More exotic types include the off-set parabolic antenna and Cassegrain type. In the off-set type only one half of the parabola is needed, the feed element is still located at the focal point but is aimed to illumate only the half reflector. This removes the feed element and support from disturbing the main beam and allows for easier maintenance of the feed. The Cassegrain type uses a secondary reflector allowing for the feed element to be located behind the main reflector. This setup is used when the feed element is bulky or heavy such as when it contains a pre-amplifier or even the actual receiver.

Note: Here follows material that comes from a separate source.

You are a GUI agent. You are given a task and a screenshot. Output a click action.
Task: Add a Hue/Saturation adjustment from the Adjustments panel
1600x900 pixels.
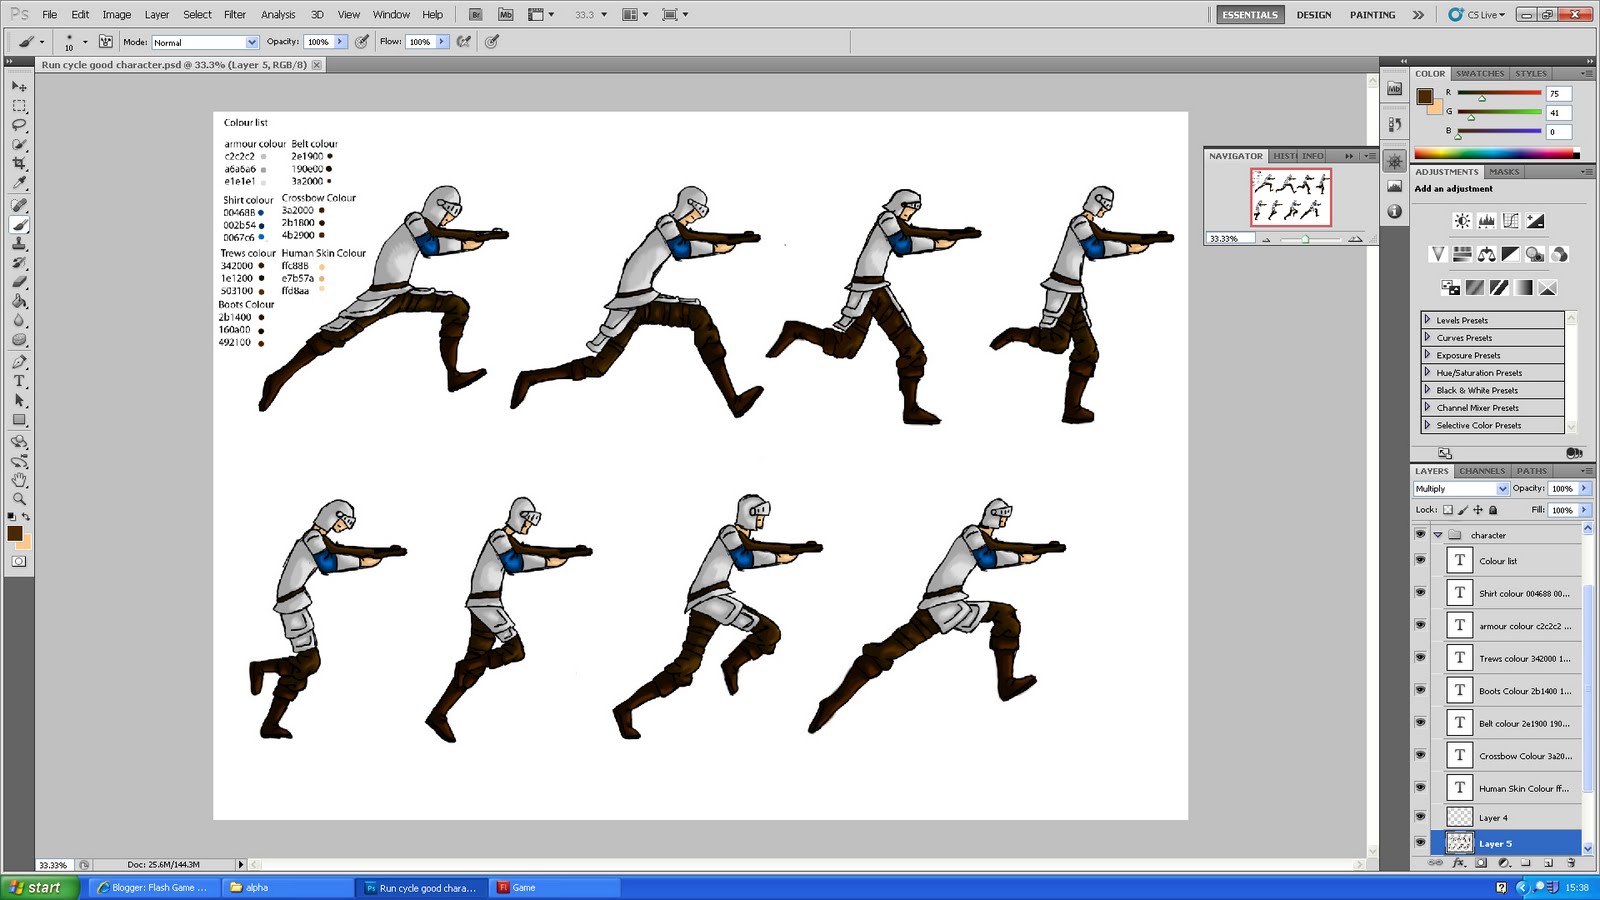pyautogui.click(x=1461, y=253)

[edit] Feeding parabolic antennas.

The actual 'antenna' in a parabolic antenna, that is, the device that interfaces the transmission line or waveguide containing the radio-frequency energy to free space, is the feed element. The reflector surface is entirely passive. This feed element should usually be at the center of the reflector at the focal point of that dish. The focal point is the point where all reflected waves will be concentrated, this point is calculate with the following equation.

$F = \frac{D^2}{16d}$

where:

$F \,\!$ is the Focal Point of the reflector

$D \,\!$ is reflector diameter in same units as wavelength

$d \,\!$ is depth of the reflector

The radiation from the feed element induces a current flow in the conductive reflector surface which, in turn, re-radiates in the desired direction, perpendicular to the directrix plane of the paraboloid. The feed element can be any one of a multitude of antenna types. Whichever type is used, it must exhibit a directivity that efficiently illuminates the reflector and must have the correct polarization for the application -- the polarization of the feed determining the polarization of the entire antenna system. The simplest feed is a half-wave dipole which is commonly used at lower frequencies, sometimes in conjunction with a closely coupled parasitic reflector or "splash plate". At higher frequencies a horn-type becomes more feasible and efficient. To adapt the horn to a coaxial antenna cable, a length of waveguide is used to effect the transition.